QUOTED PASSAGE Block Start

Posted By on Fri, Dec 2, 2016 at 9:49 AM


• GIFT GUIDE: Books, music, video games. You need presents, we got ideas.

• POLICE: Public records reveal the mood back in August when Mayor David Condon tapped then-Asst. Chief Craig Meidl for top cop.

• SEXUAL ASSAULT ON CAMPUS: North Idaho College settled a lawsuit with a woman who accused the school of disciplining her, and not her alleged attackers, when she reported she was gang-raped at an off-campus party.


• Members of the city's Ethics Commission are crying foul after Mayor David Condon asked former city utilities director Rick Romero to help shape Condon's policy goals in his final years in office. The Ethics Commission has already rejected Romero's employment because of a city policy preventing retired employees from coming back to City Hall within a year. (Spokesman-Review)

• Retired Marine Gen. James "Mad Dog" Mattis is President-elect Donald Trump's pick as secretary of defense. Mattis has been critical of President Barack Obama's strategy in the Middle East. (New York Times)

QUOTED PASSAGE Block End
THE DATA Block Start

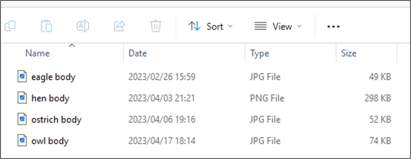Click the owl body file name
This screenshot has width=411, height=159.
50,141
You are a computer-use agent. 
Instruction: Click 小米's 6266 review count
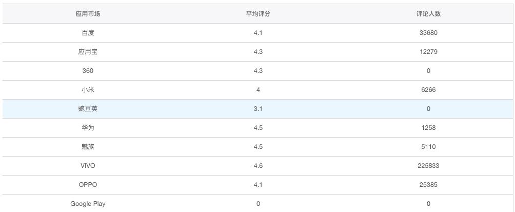[428, 90]
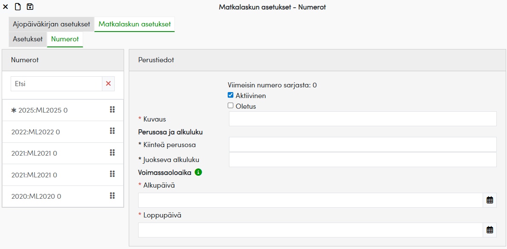Open calendar picker for Loppupäivä
This screenshot has width=507, height=249.
point(490,230)
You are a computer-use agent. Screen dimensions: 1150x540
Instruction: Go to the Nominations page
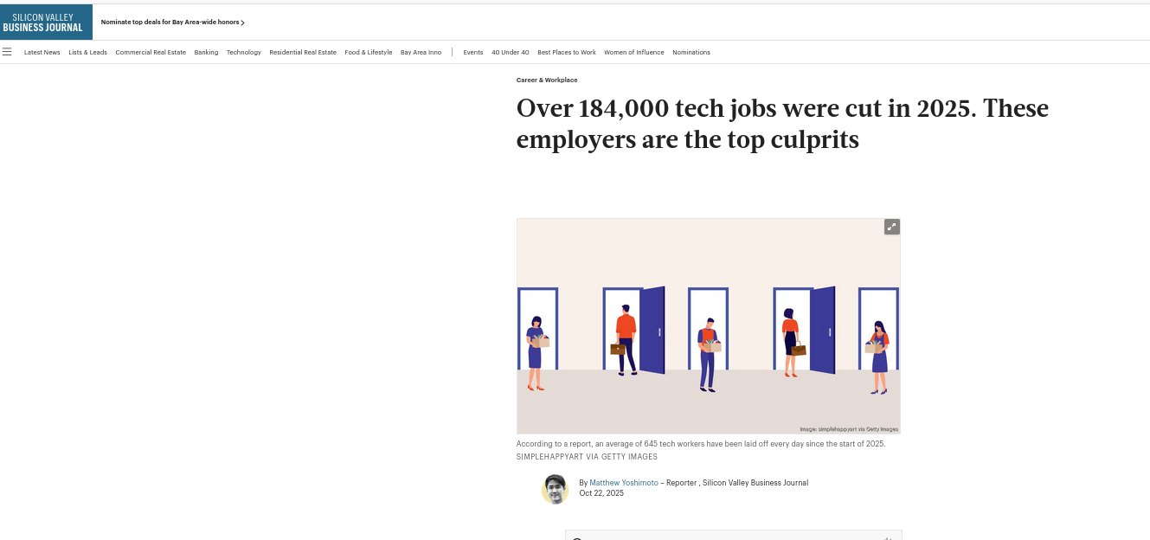(x=691, y=53)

THE DATA Block End

• EXERCISES TO COMPLETE:
1/ How would you say this sentence from the news roundup in Spanish: "Mattis has been critical of President Barack Obama's strategy in the Middle East."
2/ Can you extract the part of the news roundup starting with "Posted By on" and going on through "for top cop."?

• PER-TASK OUTPUTS:
1/ Mattis ha criticado la estrategia del presidente Barack Obama en Oriente Medio.

2/
Posted By on Fri, Dec 2, 2016 at 9:49 AM


• GIFT GUIDE: Books, music, video games. You need presents, we got ideas.

• POLICE: Public records reveal the mood back in August when Mayor David Condon tapped then-Asst. Chief Craig Meidl for top cop.